'stationary' almost disjoint families Consider almost disjoint families on regular $\kappa > \omega$ consisting only of stationary sets.
My question: Is there consistently an upper bound $<2^\kappa$ on the size of such a 'stationary' almost disjoint family (under suitable large cardinal assumptions)?
E.g. a Woodin cardinal implies the consistency of '$\text{NS}_{\aleph_1}$ is $\aleph_2$-saturated', which implies that any s.a.d. family has size $\leq \aleph_1$. However, as $X_i \cap X_j$ is not only non-stationary but bounded in $\kappa$, maybe weaker assumptions also imply the consistency of 'Every s.a.d. family on $\aleph_1$ has size $\leq \aleph_1$' ? (solved)
EDIT: The following cases for $\kappa$ remain open: 
Always require $2^\kappa > \kappa^+$: 


*

*$\kappa=\kappa^{<\kappa}$ and $\text{sad}< 2^\kappa$ ?

*$\text{sad} < \text{sat}(\text{NS}_\kappa)$ ?

*and, of course, $\text{sad} < \text{min} \{\text{sat}(\text{NS}_\kappa), \text{mad}\}$ ?

 A: First let us show that consistently there is no such bound, along with $2^\kappa$ larger than any prescribed cardinal. Assume $\diamondsuit_\kappa$.  This is consistent with any large cardinal assumption and any value of $2^\kappa$, by forcing with $Add(\kappa,\theta)$.  This principle states:

There is a sequence $\langle a_\alpha : \alpha < \kappa \rangle$ such that for every $X \subseteq \kappa$, $\{ \alpha : X \cap \alpha = a_\alpha \}$ is stationary.

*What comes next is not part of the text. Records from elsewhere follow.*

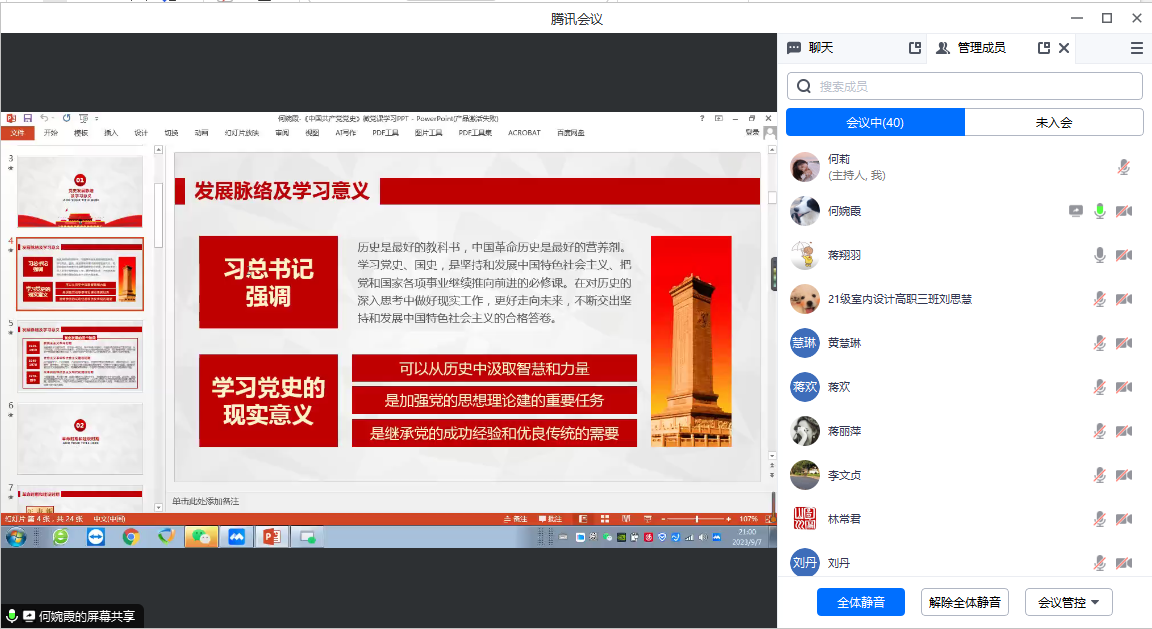Toggle the camera icon for 黄慧琳
This screenshot has height=629, width=1152.
[1123, 343]
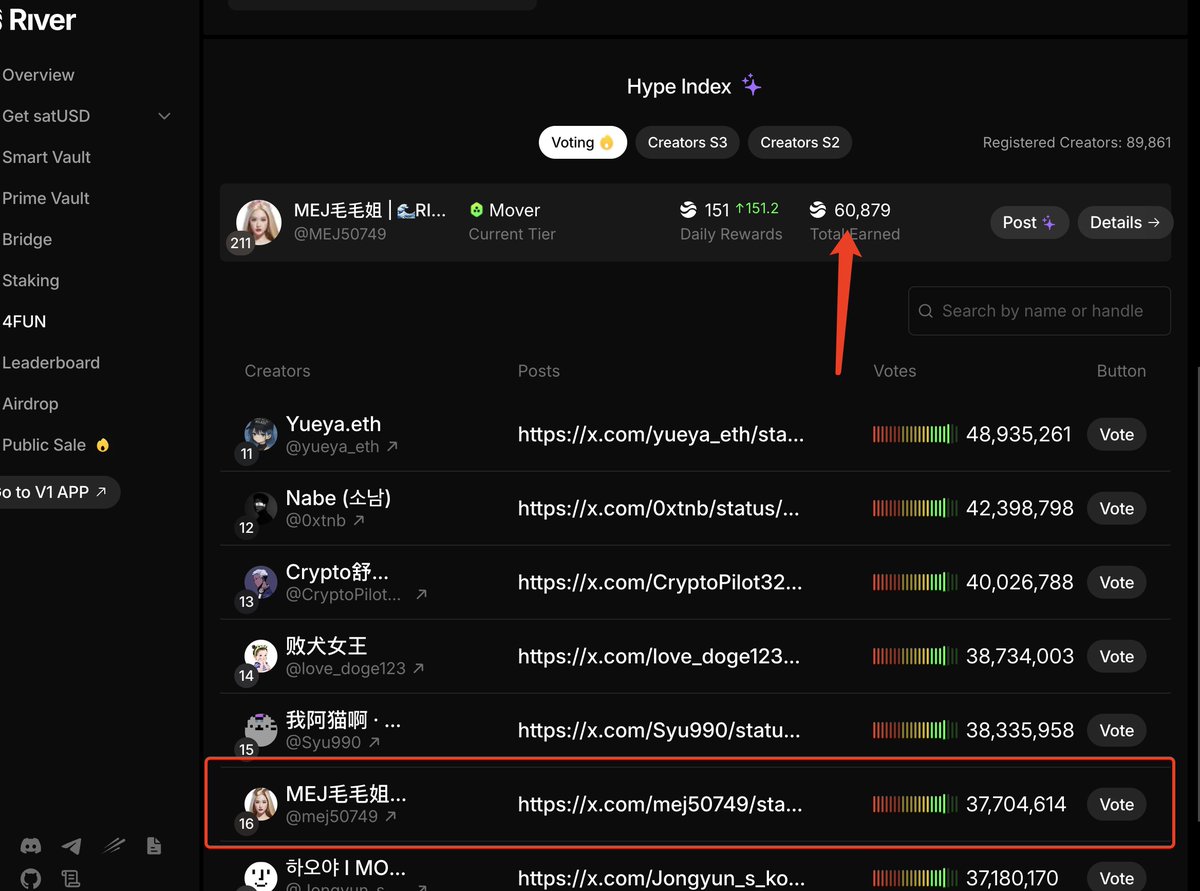The image size is (1200, 891).
Task: Select the Voting tab
Action: pyautogui.click(x=582, y=142)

It is easy to see that if $X \not= Y$, then the set points where the diamond sequence guesses $X$ is almost-disjoint from the set where it guesses $Y$.
Thus under $\diamondsuit_\kappa$, there is an almost-disjoint family of stationary subsets of $\kappa$ of maximal size.
Second, let us show that consistently there is such a bound.  This is inspired by exercise 23.11 in Jech.  Suppose GCH holds in $V$.  Force with $Add(\omega,\omega_3)$.  In the extension, $2^{\omega_1} = \omega_3$.  We will show that there is no almost-disjoint family of subsets of $\omega_1$ of size $\omega_3$.  Suppose otherwise and let $\langle \dot A_\alpha : \alpha < \omega_3 \rangle$ be a name for a counterexample.  For each pair $\alpha<\beta$, it is forced that $A_\alpha \cap A_\beta$ has size $<\omega_1$, and by the ccc, there is some ordinal $\delta_{\alpha,\beta}$ such that $1 \Vdash \dot A_\alpha \cap \dot A_\beta \subseteq \check \delta_{\alpha,\beta}$.  By the Erdos-Rado theorem (and GCH), there is some $X \subseteq \omega_3$ of size $\omega_2$ and a $\delta <\omega_1$ such that $\delta_{\alpha,\beta} = \delta$ for all $\alpha,\beta \in X$.  Thus it is forced that $\{ A_\alpha \setminus \delta : \alpha \in X \}$ is pairwise disjoint.  This is impossible.